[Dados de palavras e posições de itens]
##############################
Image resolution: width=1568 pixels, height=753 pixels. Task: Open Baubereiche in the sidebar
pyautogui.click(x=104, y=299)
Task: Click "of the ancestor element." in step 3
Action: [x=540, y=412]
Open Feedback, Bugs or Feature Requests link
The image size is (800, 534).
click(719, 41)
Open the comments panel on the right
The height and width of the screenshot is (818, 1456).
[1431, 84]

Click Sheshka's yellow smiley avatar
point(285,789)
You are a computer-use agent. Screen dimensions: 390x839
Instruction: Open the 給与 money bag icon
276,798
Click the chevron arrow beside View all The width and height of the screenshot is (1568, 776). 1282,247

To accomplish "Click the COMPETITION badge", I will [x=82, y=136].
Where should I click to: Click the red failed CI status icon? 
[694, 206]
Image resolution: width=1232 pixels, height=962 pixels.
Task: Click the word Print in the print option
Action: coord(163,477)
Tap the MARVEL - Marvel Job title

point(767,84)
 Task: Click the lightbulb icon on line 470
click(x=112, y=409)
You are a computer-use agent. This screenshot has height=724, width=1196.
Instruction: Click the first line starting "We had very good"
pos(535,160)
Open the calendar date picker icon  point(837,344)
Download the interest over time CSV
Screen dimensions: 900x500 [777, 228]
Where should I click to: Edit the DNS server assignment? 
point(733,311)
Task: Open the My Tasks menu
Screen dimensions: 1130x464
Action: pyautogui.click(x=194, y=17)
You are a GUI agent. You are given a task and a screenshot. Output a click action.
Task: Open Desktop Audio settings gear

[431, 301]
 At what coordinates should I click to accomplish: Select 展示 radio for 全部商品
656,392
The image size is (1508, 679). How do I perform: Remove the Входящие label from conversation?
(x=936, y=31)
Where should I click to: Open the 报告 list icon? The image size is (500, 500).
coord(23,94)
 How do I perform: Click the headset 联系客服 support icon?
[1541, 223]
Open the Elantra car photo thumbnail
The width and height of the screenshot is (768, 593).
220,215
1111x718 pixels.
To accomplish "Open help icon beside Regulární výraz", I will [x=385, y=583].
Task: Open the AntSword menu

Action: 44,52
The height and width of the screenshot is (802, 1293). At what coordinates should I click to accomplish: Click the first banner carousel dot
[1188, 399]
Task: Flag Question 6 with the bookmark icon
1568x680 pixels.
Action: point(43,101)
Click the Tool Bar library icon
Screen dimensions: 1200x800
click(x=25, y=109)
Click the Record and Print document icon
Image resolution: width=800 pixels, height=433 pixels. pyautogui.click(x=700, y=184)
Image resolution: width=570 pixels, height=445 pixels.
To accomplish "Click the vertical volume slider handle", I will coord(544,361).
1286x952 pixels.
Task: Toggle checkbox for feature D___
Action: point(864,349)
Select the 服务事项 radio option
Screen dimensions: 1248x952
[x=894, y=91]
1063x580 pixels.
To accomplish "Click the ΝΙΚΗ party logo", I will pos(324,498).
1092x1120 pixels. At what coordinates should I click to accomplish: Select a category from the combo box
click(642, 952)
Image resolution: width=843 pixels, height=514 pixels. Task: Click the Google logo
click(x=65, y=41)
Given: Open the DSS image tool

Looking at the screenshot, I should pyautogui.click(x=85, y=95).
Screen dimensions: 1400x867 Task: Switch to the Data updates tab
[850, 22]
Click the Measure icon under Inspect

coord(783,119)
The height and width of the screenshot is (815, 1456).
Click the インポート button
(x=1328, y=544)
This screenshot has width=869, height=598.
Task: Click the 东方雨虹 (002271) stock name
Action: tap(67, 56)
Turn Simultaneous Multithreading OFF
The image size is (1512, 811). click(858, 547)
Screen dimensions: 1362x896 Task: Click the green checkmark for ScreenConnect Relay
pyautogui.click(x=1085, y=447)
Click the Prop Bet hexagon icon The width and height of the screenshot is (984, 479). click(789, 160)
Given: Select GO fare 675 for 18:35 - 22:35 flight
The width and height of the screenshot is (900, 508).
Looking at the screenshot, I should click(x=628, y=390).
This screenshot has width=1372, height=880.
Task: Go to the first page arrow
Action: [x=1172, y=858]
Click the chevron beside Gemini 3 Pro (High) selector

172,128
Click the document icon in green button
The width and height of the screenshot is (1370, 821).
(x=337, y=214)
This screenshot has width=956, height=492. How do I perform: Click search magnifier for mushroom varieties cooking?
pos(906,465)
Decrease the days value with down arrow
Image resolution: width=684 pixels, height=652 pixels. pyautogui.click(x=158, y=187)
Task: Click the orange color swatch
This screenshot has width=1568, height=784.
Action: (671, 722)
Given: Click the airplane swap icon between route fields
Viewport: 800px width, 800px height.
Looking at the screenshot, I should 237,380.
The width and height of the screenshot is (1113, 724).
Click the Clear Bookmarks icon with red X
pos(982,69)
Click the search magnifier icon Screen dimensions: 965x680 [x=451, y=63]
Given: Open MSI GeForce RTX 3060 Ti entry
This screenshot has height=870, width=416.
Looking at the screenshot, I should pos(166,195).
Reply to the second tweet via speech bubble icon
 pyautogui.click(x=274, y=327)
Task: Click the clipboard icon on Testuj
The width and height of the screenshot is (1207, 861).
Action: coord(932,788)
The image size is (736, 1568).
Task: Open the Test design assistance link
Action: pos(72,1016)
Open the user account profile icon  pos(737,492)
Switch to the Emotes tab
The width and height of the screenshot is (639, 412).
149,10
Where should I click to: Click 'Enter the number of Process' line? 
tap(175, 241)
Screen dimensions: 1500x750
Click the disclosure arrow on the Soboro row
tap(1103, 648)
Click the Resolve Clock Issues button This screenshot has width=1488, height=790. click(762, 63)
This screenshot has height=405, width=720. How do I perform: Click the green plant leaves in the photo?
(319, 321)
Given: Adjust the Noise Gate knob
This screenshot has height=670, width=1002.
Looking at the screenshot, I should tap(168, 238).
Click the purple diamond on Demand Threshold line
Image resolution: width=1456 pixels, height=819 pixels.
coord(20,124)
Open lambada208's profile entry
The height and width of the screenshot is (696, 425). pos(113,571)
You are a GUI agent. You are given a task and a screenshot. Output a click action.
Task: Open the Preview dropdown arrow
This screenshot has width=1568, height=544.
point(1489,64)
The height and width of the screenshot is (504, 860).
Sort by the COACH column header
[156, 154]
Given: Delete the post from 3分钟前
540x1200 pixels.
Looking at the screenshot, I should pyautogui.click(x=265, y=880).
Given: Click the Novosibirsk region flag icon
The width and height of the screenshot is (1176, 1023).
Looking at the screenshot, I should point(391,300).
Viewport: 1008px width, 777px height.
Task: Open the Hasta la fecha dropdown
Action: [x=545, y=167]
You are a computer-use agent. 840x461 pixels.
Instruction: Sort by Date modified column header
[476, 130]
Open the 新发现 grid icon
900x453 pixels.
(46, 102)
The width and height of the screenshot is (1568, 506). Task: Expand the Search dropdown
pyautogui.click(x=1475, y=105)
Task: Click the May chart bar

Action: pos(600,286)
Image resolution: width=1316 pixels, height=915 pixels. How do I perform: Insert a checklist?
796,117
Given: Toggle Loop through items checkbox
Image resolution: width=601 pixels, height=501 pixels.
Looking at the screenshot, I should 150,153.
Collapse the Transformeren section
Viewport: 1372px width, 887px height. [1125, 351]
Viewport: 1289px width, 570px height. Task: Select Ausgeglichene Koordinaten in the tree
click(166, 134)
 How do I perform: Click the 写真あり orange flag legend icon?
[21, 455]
##############################
TRABALHO A CONCLUIR:
Reúna todas as linhas dos registros que contêm a palavra "Viewport", diferenciando maiúsculas de minúsculas.

RESPOSTA À TAREFA:
Viewport: 800px width, 800px height.
Viewport: 1008px width, 777px height.
Viewport: 1372px width, 887px height. [1125, 351]
Viewport: 1289px width, 570px height. Task: Select Ausgeglichene Koordinaten in the tree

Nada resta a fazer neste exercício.